Nicole Sterbinsky shares, “I'm hoping to read Planet for Rent by Yoss very soon. It's a translated version of a Cuban science fiction novel. Judging from what the back of the book said it also has some satirical elements about life in Cuba under Castro. So, I'm very interested to see what the author has to say.”
Derek McGrath writes, “In the immediate future, I need to read more #MyHeroAcademia to get weekly reviews going again. And I need to re-read some classic literature related to a particular animated show. (Ever wanted to see F. Scott Fitzgerald as an anime supervillain?)”
Ellak Roach Tweets, “Eric Hoffer’s The True Believer reads like it could have been written yesterday, and I think is just as relevant now as it has ever been.” He adds, “Another book I just finished reading in my Political Theory class is How Propaganda Works by Jason Stanley. It’s a pretty brisk read, but I really enjoyed my time with it (covered the first 5 chapters or so in class, read the rest myself).”

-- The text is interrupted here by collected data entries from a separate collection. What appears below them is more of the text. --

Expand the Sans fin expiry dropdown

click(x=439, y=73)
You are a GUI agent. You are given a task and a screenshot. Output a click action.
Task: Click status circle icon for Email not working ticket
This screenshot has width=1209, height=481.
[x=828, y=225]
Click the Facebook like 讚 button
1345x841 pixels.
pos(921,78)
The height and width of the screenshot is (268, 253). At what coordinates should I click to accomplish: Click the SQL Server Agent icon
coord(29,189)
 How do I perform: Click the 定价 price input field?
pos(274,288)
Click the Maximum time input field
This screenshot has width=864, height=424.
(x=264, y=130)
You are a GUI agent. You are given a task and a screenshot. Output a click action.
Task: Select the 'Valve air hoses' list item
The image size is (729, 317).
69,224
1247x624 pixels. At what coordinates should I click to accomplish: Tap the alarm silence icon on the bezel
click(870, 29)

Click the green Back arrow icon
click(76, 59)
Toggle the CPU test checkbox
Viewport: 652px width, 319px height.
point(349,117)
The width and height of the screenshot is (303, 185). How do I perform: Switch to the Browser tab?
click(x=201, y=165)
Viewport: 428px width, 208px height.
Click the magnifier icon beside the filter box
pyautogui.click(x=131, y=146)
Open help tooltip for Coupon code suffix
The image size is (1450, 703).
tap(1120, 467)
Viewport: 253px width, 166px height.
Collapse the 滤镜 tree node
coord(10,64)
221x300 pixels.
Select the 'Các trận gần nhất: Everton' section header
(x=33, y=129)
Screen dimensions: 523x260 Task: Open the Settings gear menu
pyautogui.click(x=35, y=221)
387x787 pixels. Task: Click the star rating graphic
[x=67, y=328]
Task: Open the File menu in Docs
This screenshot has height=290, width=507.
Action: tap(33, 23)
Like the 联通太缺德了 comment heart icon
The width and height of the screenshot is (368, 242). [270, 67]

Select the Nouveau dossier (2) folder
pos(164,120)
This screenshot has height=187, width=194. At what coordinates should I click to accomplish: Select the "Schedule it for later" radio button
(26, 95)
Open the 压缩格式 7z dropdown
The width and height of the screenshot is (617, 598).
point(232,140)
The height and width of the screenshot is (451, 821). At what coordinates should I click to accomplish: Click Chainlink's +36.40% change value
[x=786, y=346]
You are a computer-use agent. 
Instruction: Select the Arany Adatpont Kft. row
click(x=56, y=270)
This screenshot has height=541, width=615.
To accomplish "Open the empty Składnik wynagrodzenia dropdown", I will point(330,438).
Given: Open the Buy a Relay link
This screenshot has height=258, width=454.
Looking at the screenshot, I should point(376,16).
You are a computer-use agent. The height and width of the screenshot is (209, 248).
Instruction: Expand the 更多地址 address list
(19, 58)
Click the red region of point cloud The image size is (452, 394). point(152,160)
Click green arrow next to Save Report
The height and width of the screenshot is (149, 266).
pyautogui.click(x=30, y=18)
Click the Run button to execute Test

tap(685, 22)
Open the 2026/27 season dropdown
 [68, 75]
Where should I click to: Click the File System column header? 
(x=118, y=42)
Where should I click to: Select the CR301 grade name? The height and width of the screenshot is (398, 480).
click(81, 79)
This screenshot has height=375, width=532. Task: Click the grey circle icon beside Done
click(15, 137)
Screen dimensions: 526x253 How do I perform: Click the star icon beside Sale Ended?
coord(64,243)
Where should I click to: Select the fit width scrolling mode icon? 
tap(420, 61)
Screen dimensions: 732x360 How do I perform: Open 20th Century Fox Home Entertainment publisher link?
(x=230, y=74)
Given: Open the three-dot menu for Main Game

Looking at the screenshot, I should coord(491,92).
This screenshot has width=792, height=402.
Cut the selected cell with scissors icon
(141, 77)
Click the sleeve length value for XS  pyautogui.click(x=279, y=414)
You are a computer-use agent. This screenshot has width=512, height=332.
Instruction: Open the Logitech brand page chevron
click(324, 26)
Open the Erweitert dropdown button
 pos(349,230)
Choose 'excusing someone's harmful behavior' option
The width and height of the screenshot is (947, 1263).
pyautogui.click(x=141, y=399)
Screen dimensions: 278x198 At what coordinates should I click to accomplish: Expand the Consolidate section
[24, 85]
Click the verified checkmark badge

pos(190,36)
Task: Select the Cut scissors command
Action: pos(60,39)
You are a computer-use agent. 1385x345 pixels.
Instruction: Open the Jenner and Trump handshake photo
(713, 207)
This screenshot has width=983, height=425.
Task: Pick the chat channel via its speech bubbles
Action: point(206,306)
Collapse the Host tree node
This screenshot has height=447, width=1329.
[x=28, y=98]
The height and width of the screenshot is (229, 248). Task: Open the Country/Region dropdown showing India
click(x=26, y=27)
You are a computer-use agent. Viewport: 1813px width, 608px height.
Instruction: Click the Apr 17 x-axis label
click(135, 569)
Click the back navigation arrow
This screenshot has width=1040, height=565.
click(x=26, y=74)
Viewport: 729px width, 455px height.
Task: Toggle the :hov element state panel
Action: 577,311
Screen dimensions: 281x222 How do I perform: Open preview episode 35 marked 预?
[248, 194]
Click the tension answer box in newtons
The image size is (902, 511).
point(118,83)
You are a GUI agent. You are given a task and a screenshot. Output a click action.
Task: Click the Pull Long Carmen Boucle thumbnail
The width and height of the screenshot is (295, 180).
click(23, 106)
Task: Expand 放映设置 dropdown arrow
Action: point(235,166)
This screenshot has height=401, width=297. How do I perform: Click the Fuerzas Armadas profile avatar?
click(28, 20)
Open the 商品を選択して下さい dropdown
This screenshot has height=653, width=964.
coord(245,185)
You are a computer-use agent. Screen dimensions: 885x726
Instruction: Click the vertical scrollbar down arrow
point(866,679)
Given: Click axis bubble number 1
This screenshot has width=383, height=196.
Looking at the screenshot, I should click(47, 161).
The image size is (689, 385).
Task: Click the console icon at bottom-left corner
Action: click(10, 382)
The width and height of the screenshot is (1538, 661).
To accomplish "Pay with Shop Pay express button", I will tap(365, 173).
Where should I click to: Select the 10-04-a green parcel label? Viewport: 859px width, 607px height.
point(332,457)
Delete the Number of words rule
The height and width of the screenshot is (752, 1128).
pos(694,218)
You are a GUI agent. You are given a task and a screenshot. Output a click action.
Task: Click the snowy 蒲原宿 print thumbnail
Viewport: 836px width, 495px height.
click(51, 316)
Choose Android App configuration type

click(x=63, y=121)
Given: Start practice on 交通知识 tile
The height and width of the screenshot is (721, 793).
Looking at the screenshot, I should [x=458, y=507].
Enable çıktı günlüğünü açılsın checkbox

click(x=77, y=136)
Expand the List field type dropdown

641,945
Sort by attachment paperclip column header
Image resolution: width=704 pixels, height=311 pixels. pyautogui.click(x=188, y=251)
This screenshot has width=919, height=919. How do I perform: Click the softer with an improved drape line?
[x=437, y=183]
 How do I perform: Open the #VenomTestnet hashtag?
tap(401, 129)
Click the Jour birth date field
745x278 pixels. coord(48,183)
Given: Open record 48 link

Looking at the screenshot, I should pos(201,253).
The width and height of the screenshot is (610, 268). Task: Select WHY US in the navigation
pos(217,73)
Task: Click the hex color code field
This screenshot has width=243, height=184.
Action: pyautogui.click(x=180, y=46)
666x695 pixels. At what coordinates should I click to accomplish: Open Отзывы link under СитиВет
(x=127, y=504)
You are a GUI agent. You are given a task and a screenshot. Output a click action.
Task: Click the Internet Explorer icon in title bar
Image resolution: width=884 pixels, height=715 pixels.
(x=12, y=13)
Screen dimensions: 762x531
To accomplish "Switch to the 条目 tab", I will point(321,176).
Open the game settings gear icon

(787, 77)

Dan Sheppard shares, “Homesick for Another World by Otessa Moshfegh. A collection of short stories that are simultaneously mundane and jarring.”
Since they were kind enough to Retweet my request for nominations for this post, I wanted to share the website of Is a Rose Press.
And Jeff Renye, like so many of us, is just waiting for The Winds of Winter.
Next series starts Monday,
Ben
PS. Books you’d add to the list?

2 comments:

  1. Paul Naish's Slavery and Silence is a brilliant posthumous work by a promising scholar.